Name every key layer of Snowflake's architecture identified in the Snowflake query-processing overview below.
** Begin Text section **
Overview of Snowflake and query processing
If you’re asking yourself, “How does query processing happen in Snowflake?” You’ve come to the right place.
Let’s start with a summary of Snowflake: It’s a self-managed, cloud-based tool used for processing, warehousing & analyzing large amounts of data. Snowflake follows ANSI SQL standards and has a hybrid architecture (more on this later) to handle query processing. They self-identify as a “data platform as a self-managed service.” Flexibility and ease of use are their most important offerings to data teams. We’ll dive further into exactly how they support those goals through their approach to query processing.
Importance of understanding query processing in Snowflake
Understanding query processing is important for a number of reasons. Fundamentally, you’ll become a better data professional for it. It offers greater visibility into the entire lifecycle of the data you’re working with. This will help you understand where to go next in the midst of troubleshooting performance issues.
If you’re comfortable with SQL fundamentals and want to upskill, this is your next step. You’ll also be able to make more informed decisions about schema and database design. These topics are the bread and butter of data, and essential to know for professional development.
Architecture of Snowflake
Snowflake’s architecture is a unique hybrid of traditional shared-disk and shared-nothing architecture. It resembles shared-disk because all persisted data is stored in a central repository that all compute nodes can access. It resembles shared-nothing because it processes queries in a way that each node within a particular cluster stores a portion of the data locally. Each update request is handled by a single node, which eliminates contention between them.
See the image above, courtesy of Snowflake. At a more granular level, it consists of key layers: database storage, query processing, and cloud services. When data is persisted into Snowflake, it reorganizes it at the database storage level in a way that is optimized for complex query processing. Queries are then processed in virtual warehouses (i.e compute nodes). These compute cluster sizes are defined by the user when they are initially created, but are capable of auto-scaling, and auto-resuming. The cloud services layer is responsible for handling authentication, access control, query parsing and optimization, and more.
** End Text section **
** Begin Material shown **
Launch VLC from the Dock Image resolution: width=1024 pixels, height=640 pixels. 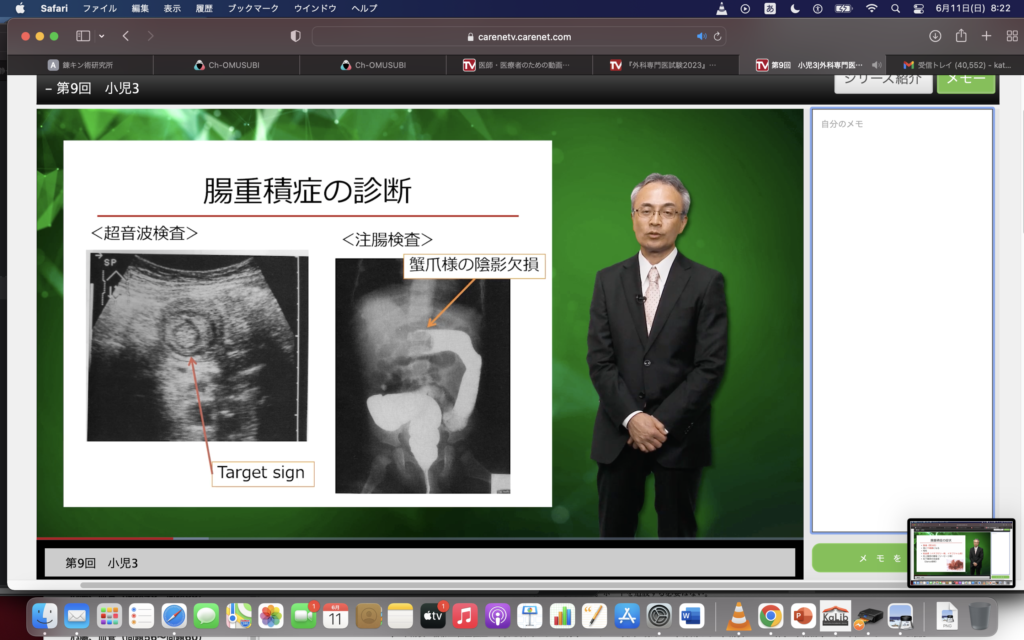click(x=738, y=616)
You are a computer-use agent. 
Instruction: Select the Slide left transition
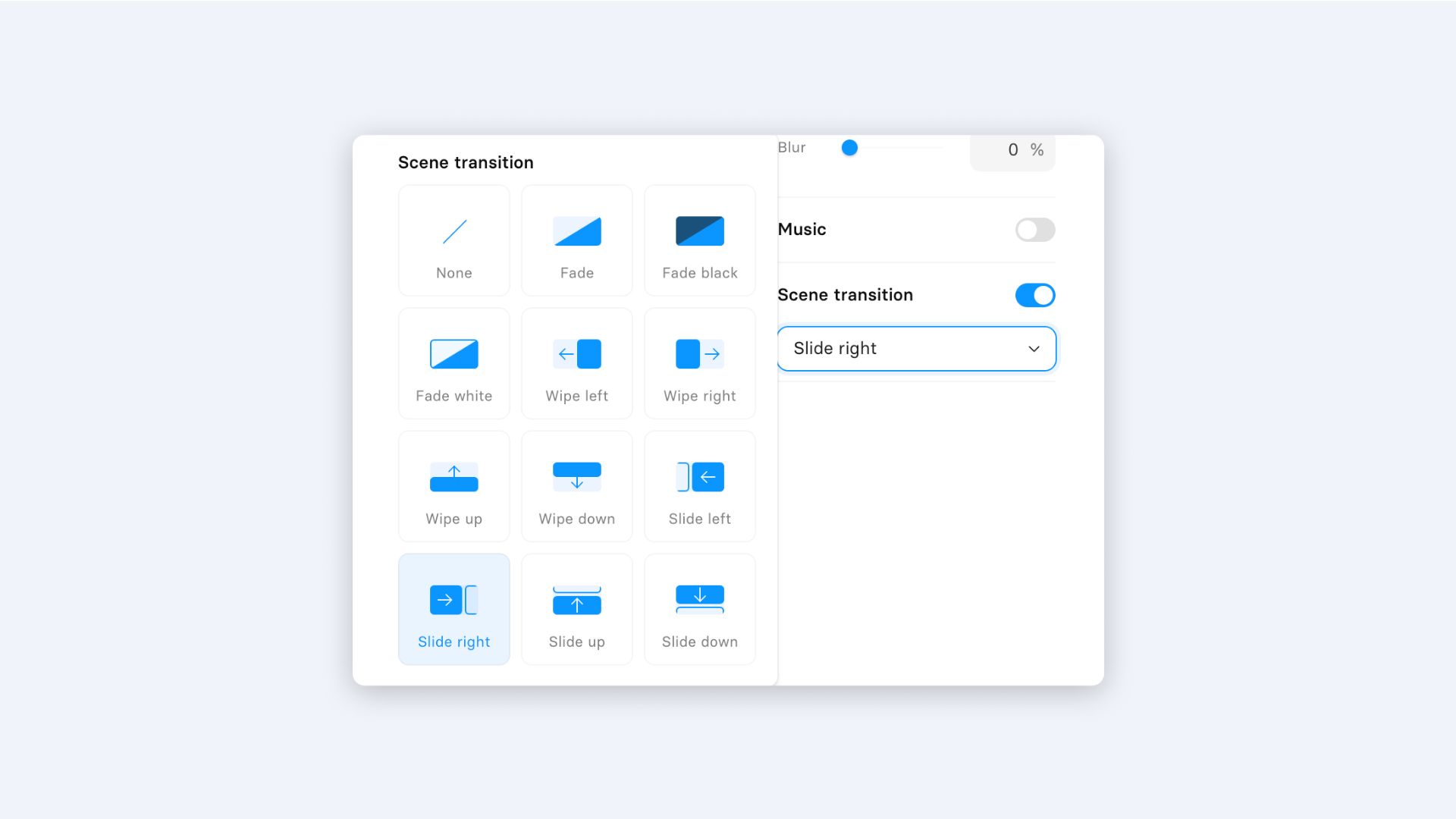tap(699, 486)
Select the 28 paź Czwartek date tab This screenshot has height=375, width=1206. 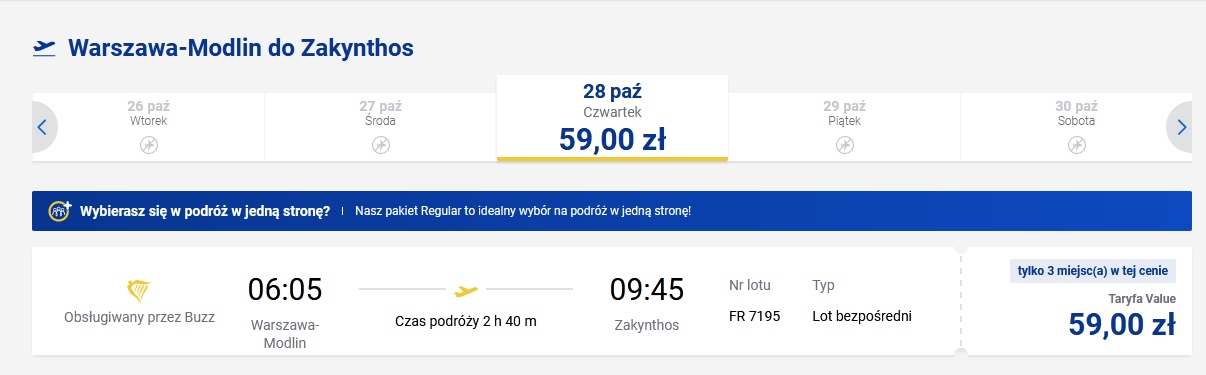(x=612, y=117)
** End Material shown **
= Written reply =
Database storage, query processing, and cloud services.